A produção dos artigos aumenta nos últimos anos da ditadura, quando o Brasil se alia geopoliticamente ao lado democrático. O regime torna-se controverso com a liberdade democrática dos aliados, como observa Gomide, e vai perdendo a força, possibilitando maior liberdade aos críticos para falar sobre conteúdos vindos da URSS.

“Coleção Dostoiévski”

Em relação ao mercado editorial, o estudo aborda principalmente o maior projeto da editora José Olympio na época, que foi o lançamento da Coleção Dostoiévski. A série, que pela primeira vez publicava um autor estrangeiro, começa a sair no começo do Estado Novo. Neste aspecto, o objetivo da pesquisa é reconstituir a montagem da coleção, o que ela significa no contexto da época, analisando o projeto gráfico, a tradução, e a crítica nos prefácios.

O eixo da censura ainda deve ser pesquisado mais a fundo. Já quanto à política, há grande quantidade de material levantado, como listas de livros enviadas da Rússia para a América Latina.

Na história das relações internacionais entre Rússia e América Latina há, entretanto, um hiato. Corresponde ao período entre o fim dos anos 1930 e começo da década de 1940, como aponta o pesquisador, até pelo fato de a Rússia estar em guerra, e a difusão cultural não ser uma prioridade na sua política externa.

Por outro lado, Gomide encontrou “muita coisa interessante nos arquivos, uma troca de informação cultural enorme entre acadêmicos latino americanos e russos”, revela. Prova disso é a existência de periódicos como o Literatura Internacional, produzido na União Soviética e traduzido para várias línguas, inclusive espanhol. Com o Brasil, no entanto, a troca foi bem menor, dificultada pelo próprio regime militar.
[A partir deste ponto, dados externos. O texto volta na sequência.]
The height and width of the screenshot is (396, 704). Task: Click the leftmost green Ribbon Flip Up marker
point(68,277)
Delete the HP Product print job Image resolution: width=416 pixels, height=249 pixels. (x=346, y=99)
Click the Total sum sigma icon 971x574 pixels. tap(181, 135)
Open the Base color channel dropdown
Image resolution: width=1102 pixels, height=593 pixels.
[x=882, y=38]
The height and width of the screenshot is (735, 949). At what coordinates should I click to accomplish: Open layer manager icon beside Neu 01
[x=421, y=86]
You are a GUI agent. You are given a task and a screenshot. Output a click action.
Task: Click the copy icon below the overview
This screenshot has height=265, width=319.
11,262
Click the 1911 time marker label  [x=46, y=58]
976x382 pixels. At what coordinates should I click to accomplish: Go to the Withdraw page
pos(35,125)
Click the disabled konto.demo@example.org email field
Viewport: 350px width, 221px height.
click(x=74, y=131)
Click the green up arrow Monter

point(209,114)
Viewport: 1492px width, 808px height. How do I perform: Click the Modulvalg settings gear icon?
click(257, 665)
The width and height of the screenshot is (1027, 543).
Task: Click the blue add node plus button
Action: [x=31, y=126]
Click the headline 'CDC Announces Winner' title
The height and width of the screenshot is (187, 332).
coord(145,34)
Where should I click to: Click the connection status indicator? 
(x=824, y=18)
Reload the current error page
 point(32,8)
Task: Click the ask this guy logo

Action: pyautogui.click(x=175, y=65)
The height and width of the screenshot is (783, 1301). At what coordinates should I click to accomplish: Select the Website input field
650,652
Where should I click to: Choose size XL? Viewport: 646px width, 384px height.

Uma descoberta curiosa realizada durante as consultas foi a constatação de que no material de difusão cultural enviado pela URSS não havia Dostoiévski. “É uma dissonância a ser explorada”, diz Bruno, referindo-se à adoração do autor no Brasil.

“O clima dostoiéviscano iluminava vários aspectos da literatura brasileira, todos queriam ter uma parte dele”, continua. Sua teoria para a disparidade é que Dostoiévski era um incômodo, por não se adequar aos moldes da ideologia socialista russa. “Não era um tipo de escritor que eles [a União Soviética] queriam exportar”, analisa.

A pesquisa se desenvolve há aproximadamente um ano e meio, deve prosseguir por mais três ou quatro anos. A intenção é, no final, originar a livre docência do professor, se inserindo no programa de pós-graduação do Departamento de Letras Orientais da FFLCH.